##### INPUT DATA #####

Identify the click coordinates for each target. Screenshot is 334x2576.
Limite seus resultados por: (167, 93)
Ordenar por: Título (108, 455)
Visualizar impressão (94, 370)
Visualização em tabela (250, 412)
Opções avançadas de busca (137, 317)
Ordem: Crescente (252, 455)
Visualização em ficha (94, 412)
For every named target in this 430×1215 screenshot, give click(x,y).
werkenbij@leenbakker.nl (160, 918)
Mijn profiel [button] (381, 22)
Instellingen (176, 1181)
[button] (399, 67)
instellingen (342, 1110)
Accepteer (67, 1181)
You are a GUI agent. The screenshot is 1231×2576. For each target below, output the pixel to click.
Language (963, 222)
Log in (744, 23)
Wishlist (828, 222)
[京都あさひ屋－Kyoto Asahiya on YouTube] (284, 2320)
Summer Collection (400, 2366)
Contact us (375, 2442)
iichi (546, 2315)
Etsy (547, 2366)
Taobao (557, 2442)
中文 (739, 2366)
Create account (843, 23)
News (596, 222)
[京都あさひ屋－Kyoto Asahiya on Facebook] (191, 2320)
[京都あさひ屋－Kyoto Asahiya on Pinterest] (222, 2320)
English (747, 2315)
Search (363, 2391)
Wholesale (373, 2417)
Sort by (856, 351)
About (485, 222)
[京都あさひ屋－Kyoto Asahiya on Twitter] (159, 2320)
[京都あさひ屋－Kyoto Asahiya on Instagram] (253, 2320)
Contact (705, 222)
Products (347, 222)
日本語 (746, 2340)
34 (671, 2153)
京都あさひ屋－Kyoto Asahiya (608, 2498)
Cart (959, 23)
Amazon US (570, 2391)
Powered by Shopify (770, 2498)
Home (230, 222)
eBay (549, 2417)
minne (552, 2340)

#####

WHAT YOU ARE ASKED TO DO
The entire set of records should be returned exactly.

ANSWER
Identify the click coordinates for each target. Screenshot is 334x2576.
Limite seus resultados por: (167, 93)
Ordenar por: Título (108, 455)
Visualizar impressão (94, 370)
Visualização em tabela (250, 412)
Opções avançadas de busca (137, 317)
Ordem: Crescente (252, 455)
Visualização em ficha (94, 412)
For every named target in this 430×1215 screenshot, give click(x,y).
werkenbij@leenbakker.nl (160, 918)
Mijn profiel [button] (381, 22)
Instellingen (176, 1181)
[button] (399, 67)
instellingen (342, 1110)
Accepteer (67, 1181)
You are a GUI agent. The screenshot is 1231×2576. For each target below, output the pixel to click.
Language (963, 222)
Log in (744, 23)
Wishlist (828, 222)
[京都あさひ屋－Kyoto Asahiya on YouTube] (284, 2320)
Summer Collection (400, 2366)
Contact us (375, 2442)
iichi (546, 2315)
Etsy (547, 2366)
Taobao (557, 2442)
中文 (739, 2366)
Create account (843, 23)
News (596, 222)
[京都あさひ屋－Kyoto Asahiya on Facebook] (191, 2320)
[京都あさひ屋－Kyoto Asahiya on Pinterest] (222, 2320)
English (747, 2315)
Search (363, 2391)
Wholesale (373, 2417)
Sort by (856, 351)
About (485, 222)
[京都あさひ屋－Kyoto Asahiya on Twitter] (159, 2320)
[京都あさひ屋－Kyoto Asahiya on Instagram] (253, 2320)
Contact (705, 222)
Products (347, 222)
日本語 (746, 2340)
34 (671, 2153)
京都あさひ屋－Kyoto Asahiya (608, 2498)
Cart (959, 23)
Amazon US (570, 2391)
Powered by Shopify (770, 2498)
Home (230, 222)
eBay (549, 2417)
minne (552, 2340)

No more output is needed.